I have come to learn that a different type of strength is needed. As the world becomes more connected via social media and smart phones, this new type of strength has begun to gain traction: the strength of vulnerability. Originally, when I heard that people should be comfortable with being vulnerable, I thought it was the dumbest idea to ever pass through my ears. Why would I ever let my guard down and expose my true feelings to others? As someone who was ridiculed for them in the past, it seemed like an inferior strategy of dealing with emotions.

Over the course of this year, I have observed the polar opposite. Vulnerability isn’t about appearing weak, but about being honest with who you are. The strongest people are not just those who can punch the hardest, smile the brightest or are the wealthiest. The leaders of our generation will be people who are comfortable expressing their true nature to others.
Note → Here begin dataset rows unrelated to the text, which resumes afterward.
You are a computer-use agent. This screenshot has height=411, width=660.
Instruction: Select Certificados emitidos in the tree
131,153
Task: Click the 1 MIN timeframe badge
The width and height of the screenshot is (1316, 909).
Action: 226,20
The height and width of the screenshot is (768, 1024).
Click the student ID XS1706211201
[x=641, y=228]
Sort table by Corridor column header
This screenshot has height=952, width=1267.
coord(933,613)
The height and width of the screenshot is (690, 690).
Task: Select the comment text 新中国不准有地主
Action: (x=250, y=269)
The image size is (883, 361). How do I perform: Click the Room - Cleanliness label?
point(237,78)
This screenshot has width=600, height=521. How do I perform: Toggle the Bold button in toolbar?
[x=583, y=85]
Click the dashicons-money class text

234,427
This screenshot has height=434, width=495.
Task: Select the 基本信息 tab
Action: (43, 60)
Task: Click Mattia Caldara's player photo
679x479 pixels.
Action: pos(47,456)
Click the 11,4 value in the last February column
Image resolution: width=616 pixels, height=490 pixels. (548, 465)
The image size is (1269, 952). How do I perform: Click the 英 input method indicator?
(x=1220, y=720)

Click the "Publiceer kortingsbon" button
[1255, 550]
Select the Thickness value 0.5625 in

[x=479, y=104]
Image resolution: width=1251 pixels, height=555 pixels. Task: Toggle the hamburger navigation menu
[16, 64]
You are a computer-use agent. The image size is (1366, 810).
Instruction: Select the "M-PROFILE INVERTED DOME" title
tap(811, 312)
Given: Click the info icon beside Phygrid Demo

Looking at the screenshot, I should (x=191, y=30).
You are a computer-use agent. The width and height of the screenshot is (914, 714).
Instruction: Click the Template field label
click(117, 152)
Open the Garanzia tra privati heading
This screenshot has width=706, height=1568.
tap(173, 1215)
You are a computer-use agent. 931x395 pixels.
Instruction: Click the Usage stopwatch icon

They don’t always hide behind a mask, they willingly take theirs off, so that others feel comfortable to do the same. Strength in solidarity is truly what people seek – to be seen in a group; to feel like they are cared for; to have a voice are all strengths that grow fastest when humans are strong enough to show their true selves and lift others up.

For most of my life, I exercised to turn pain and humiliation into my weapon, my strength. But the society we live in needs to include more compassionate approaches to dealing with struggles if we are to realise our full potential. Vulnerability is therefore not weakness, it is a gateway to having a more positive relationship with yourself and our community.